The King and Permanent Council, in a Universal published April 11th, declared the leaders of the insurrection rebels and traitors, ordered them to be brought to trial, exhorted the Poles to obedience, warned them by the example of France of the dangers of rebellion. To this, however, little heed was given. The forces of Kosciuszko increased daily, and Igelstrom, distrusting the garrison of Warsaw, first occupied the castle and other posts with Russian soldiers; subsequently, being compelled to weaken his troops there by detaching some of them against the insurgents, he resolved to disarm the Polish garrison. But this scheme got wind, and the insurrectionary leaders resolved to anticipate it. On the night of April 16th, the Polish garrison and the citizens of Warsaw flew to arms and massacred the Russians wherever they were found in small numbers. A fight ensued in the streets, the Russians retreating from one quarter to another, till at last, after a resistance of thirty-six hours, which cost the Russians more than 4,000 men, killed, wounded, or made prisoners, Igelstrom, with the remainder of his troops, succeeded in escaping from the town, and took refuge in the Prussian camp in the vicinity. The citizens of Warsaw now signed the new Confederation, and recognized Kosciuszko as their commander-in-chief; King Stanislaus was deprived of his authority, but treated with the respect due to his rank.

The news of this insurrection was the signal for a rising in General Lithuania. The citizens of Vilna flew to arms on the night of April 23rd, and massacred or made prisoners nearly all the Russian garrison. A similar scene took place at Grodno. A criminal tribunal erected at Vilna condemned to death the Bishop Kossakowski, a partisan of Russia. The insurrection now spread rapidly through all the Palatinates. The entire Polish army declared for Kosciuszko; the regiments which had entered the Russian service deserted en masse, and ranged themselves under his colours. An ordinance, published at the camp of Polanice, May 10th, 1794, established a National or Supreme Council of eight members for the government of the Republic. The King was entirely set aside, though suffered to retain his title. Kosciuszko himself had been invested with dictatorial power, which he employed only for the good of his country.

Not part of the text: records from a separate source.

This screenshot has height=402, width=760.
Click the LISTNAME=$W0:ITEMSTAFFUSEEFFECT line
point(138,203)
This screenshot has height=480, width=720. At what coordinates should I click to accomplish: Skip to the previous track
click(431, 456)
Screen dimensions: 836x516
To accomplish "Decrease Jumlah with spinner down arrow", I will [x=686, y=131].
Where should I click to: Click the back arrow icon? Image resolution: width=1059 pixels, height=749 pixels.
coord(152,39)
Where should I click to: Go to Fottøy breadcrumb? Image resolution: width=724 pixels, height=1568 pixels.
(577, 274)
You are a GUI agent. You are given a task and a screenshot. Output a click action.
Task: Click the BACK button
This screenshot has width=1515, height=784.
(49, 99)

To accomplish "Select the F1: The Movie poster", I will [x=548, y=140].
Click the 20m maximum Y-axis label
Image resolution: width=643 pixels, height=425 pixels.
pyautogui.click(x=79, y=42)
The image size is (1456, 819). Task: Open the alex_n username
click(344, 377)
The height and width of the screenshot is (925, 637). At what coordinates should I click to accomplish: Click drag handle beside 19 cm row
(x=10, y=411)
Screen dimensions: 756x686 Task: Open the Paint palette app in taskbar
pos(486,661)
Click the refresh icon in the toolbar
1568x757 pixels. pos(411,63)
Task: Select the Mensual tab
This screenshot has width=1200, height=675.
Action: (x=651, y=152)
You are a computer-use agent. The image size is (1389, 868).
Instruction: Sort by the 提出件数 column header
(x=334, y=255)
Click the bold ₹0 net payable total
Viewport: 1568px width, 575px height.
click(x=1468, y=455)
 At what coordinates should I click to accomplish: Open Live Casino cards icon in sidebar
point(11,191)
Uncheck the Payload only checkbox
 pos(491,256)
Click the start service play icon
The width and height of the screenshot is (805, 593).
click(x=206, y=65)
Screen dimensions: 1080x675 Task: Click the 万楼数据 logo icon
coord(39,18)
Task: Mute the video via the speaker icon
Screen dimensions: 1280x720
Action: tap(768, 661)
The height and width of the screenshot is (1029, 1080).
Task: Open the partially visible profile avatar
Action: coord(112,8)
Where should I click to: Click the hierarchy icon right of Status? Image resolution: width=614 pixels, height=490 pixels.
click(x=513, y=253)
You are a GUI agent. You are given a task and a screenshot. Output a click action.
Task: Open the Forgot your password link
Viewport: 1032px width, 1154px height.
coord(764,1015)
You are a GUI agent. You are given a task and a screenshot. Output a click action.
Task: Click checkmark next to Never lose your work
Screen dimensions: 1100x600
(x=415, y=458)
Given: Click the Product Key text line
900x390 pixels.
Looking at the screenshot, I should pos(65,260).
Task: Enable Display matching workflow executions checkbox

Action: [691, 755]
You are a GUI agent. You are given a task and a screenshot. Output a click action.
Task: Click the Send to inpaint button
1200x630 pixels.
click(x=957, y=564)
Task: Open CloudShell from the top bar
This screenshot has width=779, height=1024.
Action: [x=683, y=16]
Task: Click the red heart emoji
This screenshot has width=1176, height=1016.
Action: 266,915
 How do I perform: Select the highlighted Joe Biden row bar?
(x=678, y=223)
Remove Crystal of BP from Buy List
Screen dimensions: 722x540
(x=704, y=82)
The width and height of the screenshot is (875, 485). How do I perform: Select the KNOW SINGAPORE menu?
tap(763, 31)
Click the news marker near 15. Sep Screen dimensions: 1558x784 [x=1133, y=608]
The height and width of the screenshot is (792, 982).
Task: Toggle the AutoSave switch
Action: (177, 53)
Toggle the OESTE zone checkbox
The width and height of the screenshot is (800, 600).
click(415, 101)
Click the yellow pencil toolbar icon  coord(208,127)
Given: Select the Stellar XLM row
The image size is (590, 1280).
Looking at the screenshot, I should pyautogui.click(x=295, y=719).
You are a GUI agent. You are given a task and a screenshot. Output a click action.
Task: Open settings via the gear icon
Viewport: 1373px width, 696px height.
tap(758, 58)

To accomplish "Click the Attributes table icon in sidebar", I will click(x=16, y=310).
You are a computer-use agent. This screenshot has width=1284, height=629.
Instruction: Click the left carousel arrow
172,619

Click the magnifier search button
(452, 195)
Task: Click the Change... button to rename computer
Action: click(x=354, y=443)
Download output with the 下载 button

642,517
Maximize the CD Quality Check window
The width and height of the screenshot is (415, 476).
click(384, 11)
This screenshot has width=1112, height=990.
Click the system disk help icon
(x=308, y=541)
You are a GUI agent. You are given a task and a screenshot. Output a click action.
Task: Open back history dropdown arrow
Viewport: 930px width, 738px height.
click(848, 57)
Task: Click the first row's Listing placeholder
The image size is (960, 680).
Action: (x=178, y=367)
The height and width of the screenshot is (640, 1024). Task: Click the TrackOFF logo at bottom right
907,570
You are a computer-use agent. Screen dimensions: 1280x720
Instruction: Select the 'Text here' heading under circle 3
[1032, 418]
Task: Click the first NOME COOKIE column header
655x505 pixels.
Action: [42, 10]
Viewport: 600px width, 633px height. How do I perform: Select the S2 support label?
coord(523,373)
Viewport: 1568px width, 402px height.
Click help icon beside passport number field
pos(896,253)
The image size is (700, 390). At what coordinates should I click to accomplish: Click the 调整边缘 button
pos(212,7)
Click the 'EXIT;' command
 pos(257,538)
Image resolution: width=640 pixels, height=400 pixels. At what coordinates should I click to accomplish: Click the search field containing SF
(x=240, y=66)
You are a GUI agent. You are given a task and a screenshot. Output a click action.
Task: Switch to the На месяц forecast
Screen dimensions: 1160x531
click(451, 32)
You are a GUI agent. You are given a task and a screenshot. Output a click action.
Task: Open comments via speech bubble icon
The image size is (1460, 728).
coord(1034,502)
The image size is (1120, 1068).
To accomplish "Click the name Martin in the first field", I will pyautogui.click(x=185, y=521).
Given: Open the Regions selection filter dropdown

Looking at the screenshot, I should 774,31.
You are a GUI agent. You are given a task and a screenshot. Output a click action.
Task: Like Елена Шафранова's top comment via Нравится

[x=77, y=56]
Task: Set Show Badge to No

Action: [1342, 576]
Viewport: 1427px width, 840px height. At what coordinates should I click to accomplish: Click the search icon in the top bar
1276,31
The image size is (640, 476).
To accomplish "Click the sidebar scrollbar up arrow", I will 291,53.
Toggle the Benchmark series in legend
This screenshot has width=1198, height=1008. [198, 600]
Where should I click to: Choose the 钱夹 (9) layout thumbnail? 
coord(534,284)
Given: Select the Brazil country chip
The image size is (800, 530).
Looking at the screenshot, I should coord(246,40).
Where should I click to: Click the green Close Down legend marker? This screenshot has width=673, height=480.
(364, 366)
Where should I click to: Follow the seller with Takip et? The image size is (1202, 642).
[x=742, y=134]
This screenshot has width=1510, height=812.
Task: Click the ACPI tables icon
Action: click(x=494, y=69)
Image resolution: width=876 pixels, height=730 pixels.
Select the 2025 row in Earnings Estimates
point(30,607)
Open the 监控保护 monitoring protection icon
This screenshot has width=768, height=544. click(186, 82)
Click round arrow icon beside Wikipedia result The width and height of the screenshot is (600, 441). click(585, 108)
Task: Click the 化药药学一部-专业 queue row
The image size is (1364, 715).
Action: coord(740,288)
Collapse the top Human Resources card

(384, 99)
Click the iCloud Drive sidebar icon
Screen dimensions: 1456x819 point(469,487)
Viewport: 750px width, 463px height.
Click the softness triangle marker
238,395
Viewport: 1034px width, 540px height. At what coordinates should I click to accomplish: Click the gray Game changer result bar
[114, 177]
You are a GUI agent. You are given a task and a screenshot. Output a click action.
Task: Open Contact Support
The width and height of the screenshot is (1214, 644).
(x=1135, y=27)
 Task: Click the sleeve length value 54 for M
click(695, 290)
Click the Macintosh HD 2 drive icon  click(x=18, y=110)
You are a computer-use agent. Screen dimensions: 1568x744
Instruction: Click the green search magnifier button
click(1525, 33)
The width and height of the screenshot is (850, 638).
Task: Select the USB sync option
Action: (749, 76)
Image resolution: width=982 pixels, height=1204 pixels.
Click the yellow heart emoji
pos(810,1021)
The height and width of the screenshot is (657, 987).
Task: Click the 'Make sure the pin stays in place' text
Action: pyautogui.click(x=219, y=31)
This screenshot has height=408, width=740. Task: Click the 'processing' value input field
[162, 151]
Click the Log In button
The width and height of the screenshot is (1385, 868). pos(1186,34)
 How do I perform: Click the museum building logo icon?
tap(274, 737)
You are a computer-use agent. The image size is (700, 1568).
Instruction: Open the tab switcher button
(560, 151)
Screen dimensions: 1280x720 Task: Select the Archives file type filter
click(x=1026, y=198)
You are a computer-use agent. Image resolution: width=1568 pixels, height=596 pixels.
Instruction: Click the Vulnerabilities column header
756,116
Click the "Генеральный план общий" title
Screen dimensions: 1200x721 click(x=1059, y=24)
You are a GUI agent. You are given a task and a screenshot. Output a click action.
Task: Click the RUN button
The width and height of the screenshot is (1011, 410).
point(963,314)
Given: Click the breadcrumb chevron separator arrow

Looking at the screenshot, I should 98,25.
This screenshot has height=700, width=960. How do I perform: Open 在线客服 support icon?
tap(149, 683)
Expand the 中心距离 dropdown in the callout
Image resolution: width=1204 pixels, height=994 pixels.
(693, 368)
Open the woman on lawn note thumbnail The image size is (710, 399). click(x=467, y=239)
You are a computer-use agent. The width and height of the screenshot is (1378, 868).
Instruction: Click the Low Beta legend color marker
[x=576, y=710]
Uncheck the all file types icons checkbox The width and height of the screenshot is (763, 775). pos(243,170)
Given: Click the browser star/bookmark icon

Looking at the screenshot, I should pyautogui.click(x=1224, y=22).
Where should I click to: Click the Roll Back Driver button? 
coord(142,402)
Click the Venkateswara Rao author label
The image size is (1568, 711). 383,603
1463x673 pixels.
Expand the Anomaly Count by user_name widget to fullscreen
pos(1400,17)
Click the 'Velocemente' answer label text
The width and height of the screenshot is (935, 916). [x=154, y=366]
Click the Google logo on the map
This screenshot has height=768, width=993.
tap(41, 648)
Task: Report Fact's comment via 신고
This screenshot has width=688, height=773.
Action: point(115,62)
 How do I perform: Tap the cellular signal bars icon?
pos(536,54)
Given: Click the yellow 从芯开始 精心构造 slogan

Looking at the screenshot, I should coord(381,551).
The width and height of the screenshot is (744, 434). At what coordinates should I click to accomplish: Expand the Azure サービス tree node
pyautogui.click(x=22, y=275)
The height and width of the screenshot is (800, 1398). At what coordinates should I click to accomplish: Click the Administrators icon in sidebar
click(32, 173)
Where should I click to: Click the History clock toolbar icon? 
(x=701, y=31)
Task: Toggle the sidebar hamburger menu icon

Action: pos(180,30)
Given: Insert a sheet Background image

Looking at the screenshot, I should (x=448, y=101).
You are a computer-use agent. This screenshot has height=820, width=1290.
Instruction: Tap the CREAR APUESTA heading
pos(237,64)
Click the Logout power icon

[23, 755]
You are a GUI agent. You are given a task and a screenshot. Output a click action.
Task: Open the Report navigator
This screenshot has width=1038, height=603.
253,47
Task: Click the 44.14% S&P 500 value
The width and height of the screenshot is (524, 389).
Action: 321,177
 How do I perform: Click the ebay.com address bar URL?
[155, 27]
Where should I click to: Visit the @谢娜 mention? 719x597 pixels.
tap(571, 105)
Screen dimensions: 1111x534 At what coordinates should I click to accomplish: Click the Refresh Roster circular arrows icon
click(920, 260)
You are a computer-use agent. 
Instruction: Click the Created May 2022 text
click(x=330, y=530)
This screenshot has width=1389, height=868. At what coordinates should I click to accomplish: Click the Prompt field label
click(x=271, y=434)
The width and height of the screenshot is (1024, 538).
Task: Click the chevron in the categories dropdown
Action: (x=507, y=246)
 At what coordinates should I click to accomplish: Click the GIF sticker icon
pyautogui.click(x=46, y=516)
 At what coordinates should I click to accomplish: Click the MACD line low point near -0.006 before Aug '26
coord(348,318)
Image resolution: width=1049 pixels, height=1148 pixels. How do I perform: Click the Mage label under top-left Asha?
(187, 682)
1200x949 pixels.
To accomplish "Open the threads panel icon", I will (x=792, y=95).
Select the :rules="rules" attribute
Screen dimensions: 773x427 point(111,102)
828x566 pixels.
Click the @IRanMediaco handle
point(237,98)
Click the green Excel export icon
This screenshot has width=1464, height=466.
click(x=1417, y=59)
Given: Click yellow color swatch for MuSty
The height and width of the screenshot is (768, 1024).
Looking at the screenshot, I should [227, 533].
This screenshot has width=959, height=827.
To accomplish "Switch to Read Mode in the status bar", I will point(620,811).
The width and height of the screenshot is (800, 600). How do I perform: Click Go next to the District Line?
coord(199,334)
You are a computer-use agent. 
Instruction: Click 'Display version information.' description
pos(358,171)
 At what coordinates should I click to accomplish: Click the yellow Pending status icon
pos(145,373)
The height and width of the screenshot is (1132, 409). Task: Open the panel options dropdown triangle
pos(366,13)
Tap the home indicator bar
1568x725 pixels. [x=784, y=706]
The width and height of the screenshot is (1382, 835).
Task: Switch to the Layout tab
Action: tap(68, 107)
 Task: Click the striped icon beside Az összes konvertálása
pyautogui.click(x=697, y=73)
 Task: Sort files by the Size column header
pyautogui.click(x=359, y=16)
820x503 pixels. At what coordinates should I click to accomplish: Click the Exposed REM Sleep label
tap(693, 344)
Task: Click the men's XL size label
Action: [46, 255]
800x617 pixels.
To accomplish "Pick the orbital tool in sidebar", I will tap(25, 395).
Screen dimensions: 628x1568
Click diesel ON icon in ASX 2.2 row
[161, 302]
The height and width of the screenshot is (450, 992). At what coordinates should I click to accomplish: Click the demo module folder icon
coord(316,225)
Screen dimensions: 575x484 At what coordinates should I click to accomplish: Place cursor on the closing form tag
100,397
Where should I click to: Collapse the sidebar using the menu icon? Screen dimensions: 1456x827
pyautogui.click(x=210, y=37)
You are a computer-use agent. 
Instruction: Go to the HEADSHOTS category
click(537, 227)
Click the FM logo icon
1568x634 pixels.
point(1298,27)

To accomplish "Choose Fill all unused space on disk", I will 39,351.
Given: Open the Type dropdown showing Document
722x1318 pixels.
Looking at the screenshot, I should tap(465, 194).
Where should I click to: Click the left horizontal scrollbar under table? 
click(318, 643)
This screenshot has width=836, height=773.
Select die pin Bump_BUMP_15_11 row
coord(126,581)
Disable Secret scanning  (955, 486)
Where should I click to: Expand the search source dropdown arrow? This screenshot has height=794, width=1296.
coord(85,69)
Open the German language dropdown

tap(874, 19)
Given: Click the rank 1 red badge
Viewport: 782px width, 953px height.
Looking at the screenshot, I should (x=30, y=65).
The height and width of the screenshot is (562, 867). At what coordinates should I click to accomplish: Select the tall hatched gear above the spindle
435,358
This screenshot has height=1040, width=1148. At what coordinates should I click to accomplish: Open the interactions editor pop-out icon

Colonel Manstein now persuaded Frederick William II to enter Poland with his army, neglecting the campaign on the Rhine; and, though Count Haugwitz and Marshal Mollendorf protested against so open a breach of the treaty recently concluded with England and Holland at the Hague, it was decided that, in the French war, Prussia should do only what was absolutely unavoidable. The Prussian troops invaded Poland in various quarters, and on June 3rd, the King himself entered the territory of Cracow with reinforcements, intending to form a junction with a Russian corps under General Denisoff. Kosciuszko, to prevent this, attacked Denisoff at Szczekociny, June 6th. He was not aware that the Prussians were so near at hand till they fell upon his left wing, and by their superior numbers compelled him to retreat with considerable loss. He now withdrew to Gora, a town about ten leagues from Warsaw, where he entrenched himself. In order to animate the Poles, the Supreme Council published a declaration of war against Prussia, June 12th, signed by Ignatius Potocki. On the 15th Cracow surrendered to a Prussian corps; an event which induced the Emperor Francis II to declare himself. A change had taken place in the counsels of the Court of Vienna, now directed by Thugut. Early in June, Francis resolved to abandon his Belgian provinces, and to seek compensation in Bavaria and Poland. Catharine had invited him to intervene in the affairs of Poland by way of counterpoise to Prussia, whose ambitious designs she was desirous of limiting. Having quitted his army, and returned to Vienna, he directed General D'Arnoncourt to announce by a proclamation, June 30th, that to avert the danger arising to the Province of Galicia from the disturbances in Poland, he had been ordered to enter that country with his forces. A corp d'armée of 17,000 Austrians accordingly marched on Brzesc and Dubnow.

Siege of Warsaw.

Kosciuszko had retired from Gora to Warsaw. That city was unfortified, and Kosciuszko covered it on its western side by an entrenched camp. He had been followed by Frederick William, who took up a position at Vola, about a league from Warsaw. Many assaults had been delivered, Kosciuszko’s entrenchments were falling gradually into the hands of the Prussians, and the capture of Warsaw appeared imminent, when Frederick William suddenly departed (September 6th). The reason for his retreat was the breaking out of an insurrection in the provinces recently annexed to Prussia. The Prussian yoke was much more intolerable to the Poles than the Russian. All civil employments in the subjugated provinces were filled by Germans; the inhabitants were subject to a civil and criminal code, published in German, and were forced to learn that tongue. The withdrawal of the Prussian troops for the siege of Warsaw affording an opportunity, an insurrection broke out in Siradia, August 23rd, and soon spread to the other provinces of Great Poland. The towns of Posen, Petrikau, and one or two others, having Prussian garrisons, were alone retained in obedience. Kosciuszko took advantage of the rebellion to dispatch Dembrowski with a considerable corps into West Prussia. Dembrowski seized the town of Bromberg and the magazines collected there, and compelled the inhabitants to take an oath of fealty to the Polish Republic; an exploit which occasioned such alarm at Berlin that Prince Hohenlohe with his corps was recalled from the Rhine.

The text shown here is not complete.